Balancing the ease of implementation with the correctness of a solution is a complex trade-off. When developing a package to be used in a CI/CD pipeline for multiple repositories, I encountered the challenge of deciding how to handle the package's versioning strategy within the CI process.


Pinning the package to a specific version in the Jenkins script for each repository ensures that the CI process is stable and predictable. However, this approach necessitates manual intervention for each repository whenever a new package version is released, which can be problematic, especially considering the following pragmatic factors:

  • Diverse repositories managed by different teams, where gaining approvals for changes can be time-consuming and laborious.
  • The package is still under active development, with new versions released frequently.

On the other hand, always using the latest package version in CI pipelines simplifies updates but risks unexpected disruptions. This approach can eliminate the need for manual updates to many repositories but also introduces the risk of breaking changes, leading to failing CI pipelines across various repositories, which can have adverse consequences:

  • Unexpected disruptions for developers in their branches or PRs.
  • Resistance from developers, possibly leading to the removal or ignoring of this CI step.


Finding a balance between the two approaches is crucial, and importantly, it requires a deeper understanding of the underlying problems and whether we can address them in a more fundamental way. Here are some hidden issues behind this problem:

  • Why do cross-team, multi-repo changes intimidate and slow down processes?
  • Are there ways to automate the creation of similar changes to multiple repositories?

For the first problem, it might be a management issue where a standard procedure can be devised to guide the process of assigning responsibilities and gaining approvals for cross-repo changes within the organization/team. For the second problem, it might require additional tooling to address the repetitive nature of the changes. It could also suggest that this configuration might benefit from more centralized control, where a single repository can manage the package version for all connected repositories.


Before diving into what I would consider a better approach, I would like to discuss how we can retrofit the easy solution (always install and use the latest package version in CI pipelines):

  • Commit to backward compatibility: Avoid breaking changes at all costs.
  • Support previous x versions:
    • Maintain backward compatibility for the previous x versions.
    • Notify users of required upgrades without breaking their current setup for a reasonable period.
  • Provide upgrade support: Assist repositories in adapting before releasing breaking changes and updating the package version after new releases.

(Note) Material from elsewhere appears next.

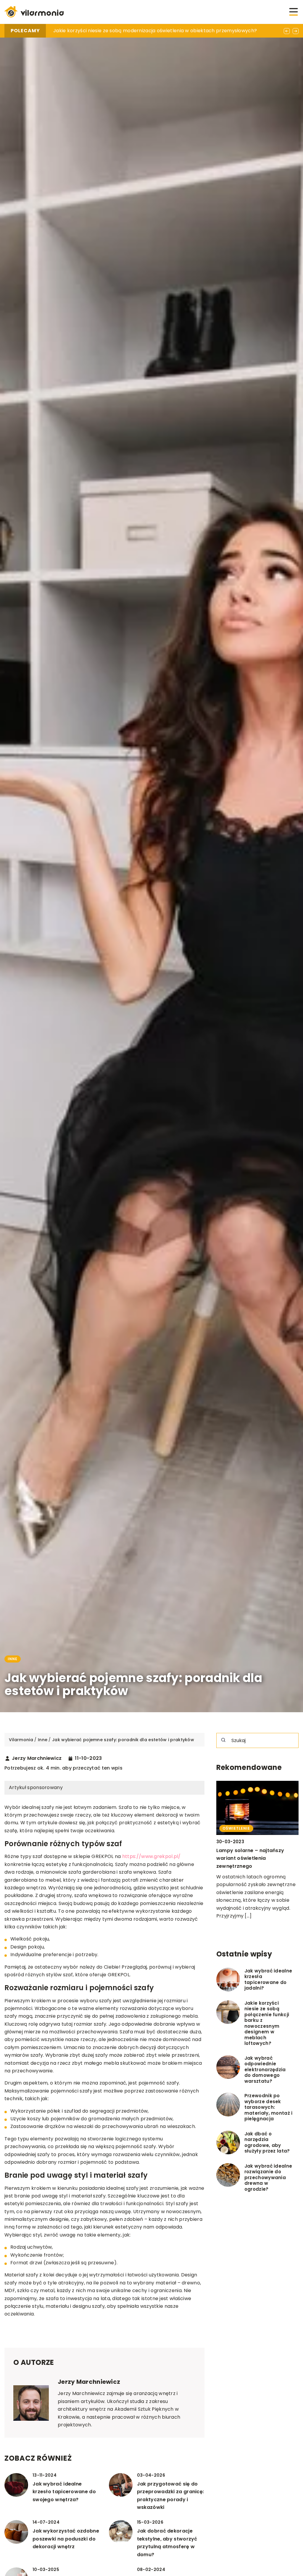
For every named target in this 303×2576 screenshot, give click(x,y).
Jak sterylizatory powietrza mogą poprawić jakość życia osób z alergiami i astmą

The solution I propose is to pin a specific package version in CI and upgrade only when necessary. To address the issues, I would also propose the improvement items mentioned in the discussion section:

  • To deal with the troublesome manual updates:
    • Create codemod-like tools or scripts to automate the process.
    • Revert the usage model to more centralized control, where a single repository can configure the package version and the repositories that will use this package in the CI pipeline.
  • To deal with cross-team, multi-repo changes:
    • Find out the established process for proposing and getting support for cross-repo changes, which may involve sharing the proposal in a forum/meeting, getting the owners' support, and then proceeding with the changes with known assigned liaisons for each repository.